Al Cep si avverte un olezzo di detriti dati alle fiamme. Eppure il rogo non c’è. Né ci sono tracce di fuochi recenti. C’è solo il cattivo odore che segnala la presenza di un fuocherello fantasma. I rifiuti sono posteggiati a schiera. Uno strano liquido circonda la zona della munnizza.
Non brucia soltanto la periferia. Qualche ora prima bruciava Mondello, nella parte di via Castelforte, accanto a un’edicola. Tanto fumo e un’altra, suo malgrado impotente, macchina della polizia, a presidiare lo scioglimento della plastica. Una decalcomania dell’impotenza istituzionale.

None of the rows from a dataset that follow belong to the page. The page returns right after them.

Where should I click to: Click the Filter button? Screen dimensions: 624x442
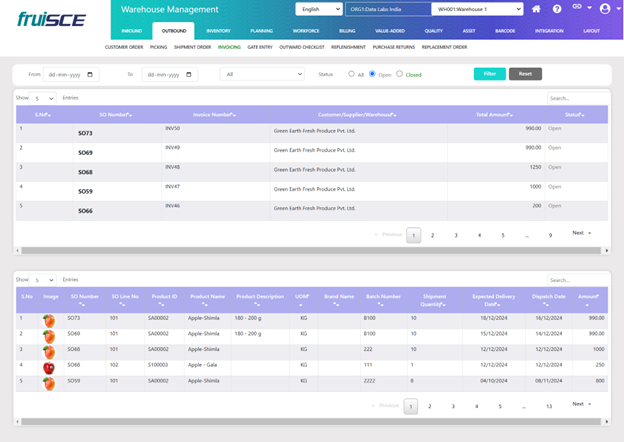(x=489, y=74)
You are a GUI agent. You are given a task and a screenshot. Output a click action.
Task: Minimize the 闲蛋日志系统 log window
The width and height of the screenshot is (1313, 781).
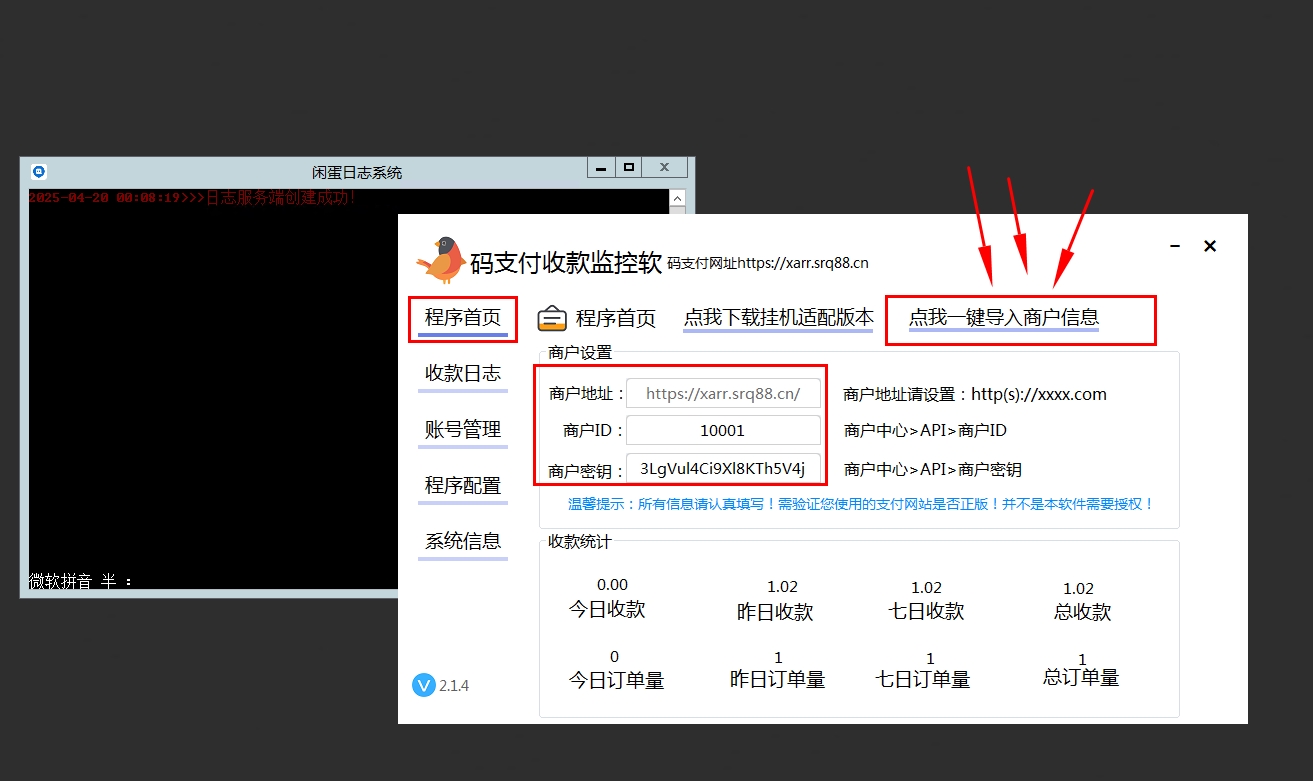600,168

A Borgo Nuovo le tracce della piromania disperata sono evidenti. In almeno quattro punti, al posto dei cassonetti, c’è una cenere appiccicosa. Il lavoro è stato compiuto a dispetto delle parole dell’uomo delle sfide impossibili. “Stasera ripuliremo – è il tam tam di ieri – stasera ripuliremo”. Il mantra di Bertolaso. Un’ordinanza, una giaculatoria. Ma la fede nel popolo delle promesse somiglia alla cenere di Borgo Nuovo. Non puoi costruirci niente con i suoi granelli di amarezza e rassegnazione.
Al ritorno per viale Michelangelo, il miracolo. Parrebbe, sì, ma forse… E’ un mezzo dell’Amia in solitaria missione notturna. Sembra una colomba col ramoscello d’ulivo. Passaggio inverso. Il cassonetto di viale Michelangelo brucia ancora. Il poliziotto di guardia ha le lacrime agli occhi. Respira a fatica.
Tutto è calmo, invece allo Zen. Nei tuguri di via Rocky Marciano, tutto intorno alla piazza, la spazzatura riposa tranquilla. C’è la solita presumibile attività di spaccio e sarebbe poco saggio attirare la polizia con i bagliori della festa della Munnizza. L’unico sussulto è una scritta sul muro contro l’attuale sindaco. No, non è Leoluca Orlando.